WINDHOEK, 2 February 2012 – The Director of Namibia’s largest sex-workers’ organization, Rights not Rescue, has called upon the government to decriminalize sex work as an important step in the fight against HIV and AIDS.
Nicodemus Aochumub, better known as ‘Mama Africa’, told Informanté:
“Government should decriminalize sex-work to make it easier for the industry to get access to universal health care and to enable them to lay charges with the police without the fear of being arrested.
Discriminating against sex workers will inevitably increase the HIV rate because they are helplessly exposed to abuse, even by police. We must unite in the fight against AIDS.”
Mama Africa, who has been in the industry for 32 years, knows of numerous instances where police humiliated and maltreated sex workers.
“How can we fight this deadly disease when law-enforcement officers take away condoms from the girls (sex workers)? They throw them away and tell us we don’t deserve to use condoms. Some police officers force us into sex, otherwise we will end up in jail,” the Director revealed.
Sex workers are regularly cracked down on by law-enforcers under the Combating of Immoral Practices Act. “This act is an apartheid law and must be abolished in an independent country. We (prostitutes) are not free even 21 years after independence. Prostitution is work and feeds many families,” emphasized Mama Africa.

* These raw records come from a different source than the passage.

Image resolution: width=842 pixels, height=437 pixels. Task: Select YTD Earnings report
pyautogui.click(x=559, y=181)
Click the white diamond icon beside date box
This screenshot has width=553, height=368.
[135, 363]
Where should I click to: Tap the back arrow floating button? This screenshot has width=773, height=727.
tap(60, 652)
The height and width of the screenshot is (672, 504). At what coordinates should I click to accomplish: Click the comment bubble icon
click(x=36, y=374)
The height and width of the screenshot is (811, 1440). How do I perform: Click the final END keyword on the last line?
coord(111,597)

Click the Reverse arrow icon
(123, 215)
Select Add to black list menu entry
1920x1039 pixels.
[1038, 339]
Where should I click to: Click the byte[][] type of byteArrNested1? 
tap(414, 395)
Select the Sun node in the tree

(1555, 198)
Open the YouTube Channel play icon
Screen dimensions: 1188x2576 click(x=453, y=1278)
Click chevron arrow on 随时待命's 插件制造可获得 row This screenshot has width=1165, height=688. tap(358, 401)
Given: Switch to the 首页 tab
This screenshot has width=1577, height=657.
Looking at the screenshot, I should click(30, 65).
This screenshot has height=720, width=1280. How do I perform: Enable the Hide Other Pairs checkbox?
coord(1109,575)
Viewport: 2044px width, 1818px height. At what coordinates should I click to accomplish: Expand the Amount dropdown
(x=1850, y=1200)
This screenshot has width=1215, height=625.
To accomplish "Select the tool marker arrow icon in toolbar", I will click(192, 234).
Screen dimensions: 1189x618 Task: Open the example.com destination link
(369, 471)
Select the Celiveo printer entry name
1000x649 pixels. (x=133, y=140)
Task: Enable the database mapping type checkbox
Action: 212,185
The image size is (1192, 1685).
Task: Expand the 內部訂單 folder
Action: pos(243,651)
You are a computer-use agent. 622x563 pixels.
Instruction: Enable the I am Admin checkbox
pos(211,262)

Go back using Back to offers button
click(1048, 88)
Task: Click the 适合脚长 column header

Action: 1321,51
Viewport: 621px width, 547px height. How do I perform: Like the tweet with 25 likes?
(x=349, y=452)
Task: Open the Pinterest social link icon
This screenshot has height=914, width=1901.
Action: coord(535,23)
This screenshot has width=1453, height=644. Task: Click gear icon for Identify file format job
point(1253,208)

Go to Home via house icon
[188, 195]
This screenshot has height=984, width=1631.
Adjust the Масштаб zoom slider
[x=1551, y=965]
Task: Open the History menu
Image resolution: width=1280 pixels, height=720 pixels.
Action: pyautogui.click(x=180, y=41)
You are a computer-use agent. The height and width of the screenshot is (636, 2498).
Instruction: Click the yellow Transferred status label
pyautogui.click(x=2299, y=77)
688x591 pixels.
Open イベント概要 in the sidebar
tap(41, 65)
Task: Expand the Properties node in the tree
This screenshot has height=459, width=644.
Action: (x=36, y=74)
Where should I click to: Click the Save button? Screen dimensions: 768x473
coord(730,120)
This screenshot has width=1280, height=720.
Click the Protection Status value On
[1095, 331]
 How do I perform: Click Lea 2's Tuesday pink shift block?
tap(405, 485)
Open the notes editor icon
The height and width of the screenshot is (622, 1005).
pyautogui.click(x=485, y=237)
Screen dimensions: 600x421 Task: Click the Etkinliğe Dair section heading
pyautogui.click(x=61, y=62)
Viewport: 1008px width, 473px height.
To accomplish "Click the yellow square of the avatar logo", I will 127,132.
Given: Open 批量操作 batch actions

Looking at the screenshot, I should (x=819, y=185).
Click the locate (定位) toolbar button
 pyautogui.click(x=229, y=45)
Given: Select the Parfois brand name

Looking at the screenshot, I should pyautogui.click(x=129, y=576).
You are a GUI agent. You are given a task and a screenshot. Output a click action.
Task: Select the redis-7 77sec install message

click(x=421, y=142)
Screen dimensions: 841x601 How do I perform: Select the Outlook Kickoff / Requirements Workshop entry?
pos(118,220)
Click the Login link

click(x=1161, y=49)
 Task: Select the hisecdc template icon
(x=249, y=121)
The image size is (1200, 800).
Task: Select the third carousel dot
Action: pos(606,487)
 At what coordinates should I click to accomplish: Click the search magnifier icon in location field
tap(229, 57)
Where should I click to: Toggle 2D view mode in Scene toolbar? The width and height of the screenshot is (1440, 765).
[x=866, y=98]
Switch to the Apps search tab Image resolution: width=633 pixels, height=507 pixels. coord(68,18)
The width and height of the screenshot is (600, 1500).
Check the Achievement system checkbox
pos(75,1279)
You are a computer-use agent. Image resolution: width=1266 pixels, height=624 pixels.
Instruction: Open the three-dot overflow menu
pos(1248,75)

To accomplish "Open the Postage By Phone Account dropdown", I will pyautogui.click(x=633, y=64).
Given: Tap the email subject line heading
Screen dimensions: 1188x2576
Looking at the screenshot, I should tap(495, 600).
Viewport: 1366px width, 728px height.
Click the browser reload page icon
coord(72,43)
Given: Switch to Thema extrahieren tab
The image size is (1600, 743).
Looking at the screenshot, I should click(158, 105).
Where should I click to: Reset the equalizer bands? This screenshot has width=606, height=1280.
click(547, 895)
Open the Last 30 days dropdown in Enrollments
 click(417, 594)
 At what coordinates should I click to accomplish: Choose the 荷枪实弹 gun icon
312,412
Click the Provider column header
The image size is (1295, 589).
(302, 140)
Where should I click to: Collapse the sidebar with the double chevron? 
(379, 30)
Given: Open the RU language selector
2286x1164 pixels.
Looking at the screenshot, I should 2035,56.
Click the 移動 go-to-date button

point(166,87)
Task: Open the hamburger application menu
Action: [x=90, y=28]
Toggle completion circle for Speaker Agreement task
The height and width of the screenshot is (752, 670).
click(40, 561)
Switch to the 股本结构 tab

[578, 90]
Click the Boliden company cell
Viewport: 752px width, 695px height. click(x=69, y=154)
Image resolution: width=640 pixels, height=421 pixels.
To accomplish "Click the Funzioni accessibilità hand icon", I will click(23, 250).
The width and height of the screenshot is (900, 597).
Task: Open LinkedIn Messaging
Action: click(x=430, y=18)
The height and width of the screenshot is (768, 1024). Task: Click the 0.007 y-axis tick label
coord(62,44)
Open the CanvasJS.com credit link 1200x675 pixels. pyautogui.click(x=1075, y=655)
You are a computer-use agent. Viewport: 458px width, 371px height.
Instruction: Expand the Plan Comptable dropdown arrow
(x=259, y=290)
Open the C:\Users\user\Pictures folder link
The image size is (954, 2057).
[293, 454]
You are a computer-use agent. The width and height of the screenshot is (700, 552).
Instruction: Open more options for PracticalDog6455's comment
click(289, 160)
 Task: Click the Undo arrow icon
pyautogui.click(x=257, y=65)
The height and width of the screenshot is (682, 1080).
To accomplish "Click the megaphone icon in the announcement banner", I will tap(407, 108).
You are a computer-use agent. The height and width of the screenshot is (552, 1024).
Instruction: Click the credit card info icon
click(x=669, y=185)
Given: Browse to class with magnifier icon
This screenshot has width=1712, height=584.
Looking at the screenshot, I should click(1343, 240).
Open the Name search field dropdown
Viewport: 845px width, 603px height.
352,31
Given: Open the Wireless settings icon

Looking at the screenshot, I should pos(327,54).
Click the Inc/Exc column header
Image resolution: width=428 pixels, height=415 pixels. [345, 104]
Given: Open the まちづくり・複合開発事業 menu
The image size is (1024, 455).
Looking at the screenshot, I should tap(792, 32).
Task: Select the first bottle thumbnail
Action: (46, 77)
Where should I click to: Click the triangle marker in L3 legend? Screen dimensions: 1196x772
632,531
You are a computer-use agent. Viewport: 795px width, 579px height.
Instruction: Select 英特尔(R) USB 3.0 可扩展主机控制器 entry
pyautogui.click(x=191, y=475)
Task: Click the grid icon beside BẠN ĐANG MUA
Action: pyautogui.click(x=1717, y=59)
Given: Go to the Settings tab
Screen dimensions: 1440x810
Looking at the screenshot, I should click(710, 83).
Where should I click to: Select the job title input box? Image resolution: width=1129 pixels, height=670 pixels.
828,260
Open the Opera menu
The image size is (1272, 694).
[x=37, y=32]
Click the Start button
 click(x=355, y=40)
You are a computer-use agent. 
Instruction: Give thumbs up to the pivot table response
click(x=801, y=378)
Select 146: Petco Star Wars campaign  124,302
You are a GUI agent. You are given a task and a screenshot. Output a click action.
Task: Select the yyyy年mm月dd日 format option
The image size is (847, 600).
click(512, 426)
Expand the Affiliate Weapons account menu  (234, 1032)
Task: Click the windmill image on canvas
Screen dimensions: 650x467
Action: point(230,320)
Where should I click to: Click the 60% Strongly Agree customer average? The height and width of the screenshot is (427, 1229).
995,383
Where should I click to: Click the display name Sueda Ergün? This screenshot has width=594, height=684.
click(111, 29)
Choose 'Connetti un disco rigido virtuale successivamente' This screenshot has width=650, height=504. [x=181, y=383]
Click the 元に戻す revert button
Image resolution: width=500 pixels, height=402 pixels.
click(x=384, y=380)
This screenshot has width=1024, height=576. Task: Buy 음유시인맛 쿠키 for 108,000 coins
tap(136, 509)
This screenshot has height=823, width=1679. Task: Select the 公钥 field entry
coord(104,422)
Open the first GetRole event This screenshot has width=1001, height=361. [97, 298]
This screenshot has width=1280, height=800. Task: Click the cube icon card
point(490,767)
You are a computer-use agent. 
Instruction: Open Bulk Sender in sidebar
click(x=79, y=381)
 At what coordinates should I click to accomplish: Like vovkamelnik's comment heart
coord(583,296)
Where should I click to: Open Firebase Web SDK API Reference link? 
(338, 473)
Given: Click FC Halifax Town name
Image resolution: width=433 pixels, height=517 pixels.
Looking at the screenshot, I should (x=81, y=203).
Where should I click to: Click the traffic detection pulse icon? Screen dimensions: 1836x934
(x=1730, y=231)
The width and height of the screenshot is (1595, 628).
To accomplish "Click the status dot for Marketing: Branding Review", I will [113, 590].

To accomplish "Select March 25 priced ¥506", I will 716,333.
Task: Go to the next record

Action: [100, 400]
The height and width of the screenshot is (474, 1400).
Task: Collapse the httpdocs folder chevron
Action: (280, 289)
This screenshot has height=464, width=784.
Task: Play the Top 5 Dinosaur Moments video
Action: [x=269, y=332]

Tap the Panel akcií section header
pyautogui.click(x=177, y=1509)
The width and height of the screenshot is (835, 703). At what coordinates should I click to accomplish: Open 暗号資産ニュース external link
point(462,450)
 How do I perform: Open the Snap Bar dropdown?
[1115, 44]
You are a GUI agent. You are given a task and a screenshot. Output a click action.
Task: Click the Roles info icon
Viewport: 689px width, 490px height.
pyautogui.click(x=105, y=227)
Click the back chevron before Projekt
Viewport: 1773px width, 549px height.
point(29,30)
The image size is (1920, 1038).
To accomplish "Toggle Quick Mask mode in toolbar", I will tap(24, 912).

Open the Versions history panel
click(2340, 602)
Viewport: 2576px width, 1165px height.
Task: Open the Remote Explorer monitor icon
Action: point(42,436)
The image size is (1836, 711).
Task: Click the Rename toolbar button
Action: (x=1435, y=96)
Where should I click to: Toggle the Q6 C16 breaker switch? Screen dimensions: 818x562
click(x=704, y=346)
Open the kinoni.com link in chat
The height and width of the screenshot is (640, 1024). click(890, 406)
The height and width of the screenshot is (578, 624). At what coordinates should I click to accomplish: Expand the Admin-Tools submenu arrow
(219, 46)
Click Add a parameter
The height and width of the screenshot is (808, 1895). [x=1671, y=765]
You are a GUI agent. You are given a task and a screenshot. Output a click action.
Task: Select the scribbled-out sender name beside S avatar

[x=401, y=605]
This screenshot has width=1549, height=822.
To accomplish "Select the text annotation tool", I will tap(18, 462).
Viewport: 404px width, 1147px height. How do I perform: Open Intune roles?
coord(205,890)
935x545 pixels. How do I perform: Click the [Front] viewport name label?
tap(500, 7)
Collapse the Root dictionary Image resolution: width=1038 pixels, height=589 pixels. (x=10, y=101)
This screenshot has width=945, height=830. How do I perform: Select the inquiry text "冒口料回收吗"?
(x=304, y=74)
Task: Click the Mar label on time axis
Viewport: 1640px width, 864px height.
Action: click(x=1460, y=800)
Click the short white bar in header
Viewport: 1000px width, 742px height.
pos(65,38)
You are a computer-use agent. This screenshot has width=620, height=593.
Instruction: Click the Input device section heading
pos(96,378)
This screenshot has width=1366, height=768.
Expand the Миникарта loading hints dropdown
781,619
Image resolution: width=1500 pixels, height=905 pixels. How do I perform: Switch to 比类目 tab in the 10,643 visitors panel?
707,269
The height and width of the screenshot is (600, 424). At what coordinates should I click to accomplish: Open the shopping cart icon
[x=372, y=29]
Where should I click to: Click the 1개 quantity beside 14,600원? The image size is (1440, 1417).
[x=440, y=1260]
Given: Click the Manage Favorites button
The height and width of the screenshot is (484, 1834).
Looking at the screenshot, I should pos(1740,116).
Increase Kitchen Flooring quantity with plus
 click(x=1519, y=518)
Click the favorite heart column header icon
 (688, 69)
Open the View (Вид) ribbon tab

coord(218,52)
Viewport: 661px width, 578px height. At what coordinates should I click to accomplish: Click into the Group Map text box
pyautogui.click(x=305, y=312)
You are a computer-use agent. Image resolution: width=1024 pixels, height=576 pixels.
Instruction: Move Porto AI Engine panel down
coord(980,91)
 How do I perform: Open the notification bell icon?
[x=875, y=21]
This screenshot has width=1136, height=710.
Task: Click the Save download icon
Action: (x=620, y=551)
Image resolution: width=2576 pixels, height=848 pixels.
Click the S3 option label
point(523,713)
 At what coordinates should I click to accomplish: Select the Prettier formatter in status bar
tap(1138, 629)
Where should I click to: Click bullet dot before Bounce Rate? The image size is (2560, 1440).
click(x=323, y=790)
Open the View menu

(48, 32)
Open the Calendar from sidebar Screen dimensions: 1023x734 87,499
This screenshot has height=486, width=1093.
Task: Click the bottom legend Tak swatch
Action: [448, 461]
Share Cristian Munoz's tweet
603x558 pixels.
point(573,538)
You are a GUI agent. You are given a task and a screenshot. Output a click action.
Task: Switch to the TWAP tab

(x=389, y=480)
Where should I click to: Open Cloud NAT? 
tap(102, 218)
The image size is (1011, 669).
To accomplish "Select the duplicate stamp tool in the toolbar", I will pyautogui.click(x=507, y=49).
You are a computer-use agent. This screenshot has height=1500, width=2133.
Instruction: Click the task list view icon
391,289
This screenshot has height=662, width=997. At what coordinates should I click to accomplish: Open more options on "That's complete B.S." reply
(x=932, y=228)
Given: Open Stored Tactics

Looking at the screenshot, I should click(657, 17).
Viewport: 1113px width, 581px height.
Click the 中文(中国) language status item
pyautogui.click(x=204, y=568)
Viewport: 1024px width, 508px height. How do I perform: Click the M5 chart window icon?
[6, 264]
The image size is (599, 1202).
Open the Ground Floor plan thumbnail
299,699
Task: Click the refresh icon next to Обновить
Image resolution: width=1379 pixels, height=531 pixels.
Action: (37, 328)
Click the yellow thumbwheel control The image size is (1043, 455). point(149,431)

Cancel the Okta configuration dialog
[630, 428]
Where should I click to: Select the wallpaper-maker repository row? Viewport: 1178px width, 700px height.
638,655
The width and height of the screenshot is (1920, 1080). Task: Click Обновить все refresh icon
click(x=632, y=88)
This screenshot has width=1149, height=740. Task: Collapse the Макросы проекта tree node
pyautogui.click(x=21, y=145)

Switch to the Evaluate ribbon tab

Rights not Rescue has more than 1,000 members in all 13 regions of the country. The organization educates sex work on HIV and AIDS and also hands out condoms.
“We are trying our best to protect them and their health. One thing is for sure: Decriminalizing prostitution would make a great deal in the fight against this disease,” Mama Africa is convinced.
“We (sex workers) will throw our support behind those few more realistic and open-minded people like Kazenambo Kazenambo, whose only crime is to respect human rights,” he added.
The Youth Minister came under fire from high ranking SWAPO politicians for speaking out in favour of the legalization of prostitution. According to Mama Africa, many of their clients are high-ranking and influential members of society, yet Namibian society lives in denial and turns a blind eye one the plight of sex workers.
HIV infection among sex-workers has declined significantly in countries where sex work is legalised. Sex workers in Germany, for instance, are registered with the legal and health authorities, are required to undergo regular medical checks and pay tax.
Once again, decriminalization is the system with the best outcomes, health and safety-wise, for sex workers and those in the sex trade. Legalization systems like that in Germany are not the best systems for those outcomes because they set up a two-tiered system, of legal workers and illegal workers, with illegal workers still subject to police abuses and so forth. Better systems are found in New Zealand and New South Wales, Australia, where prostitution is completely decriminalized.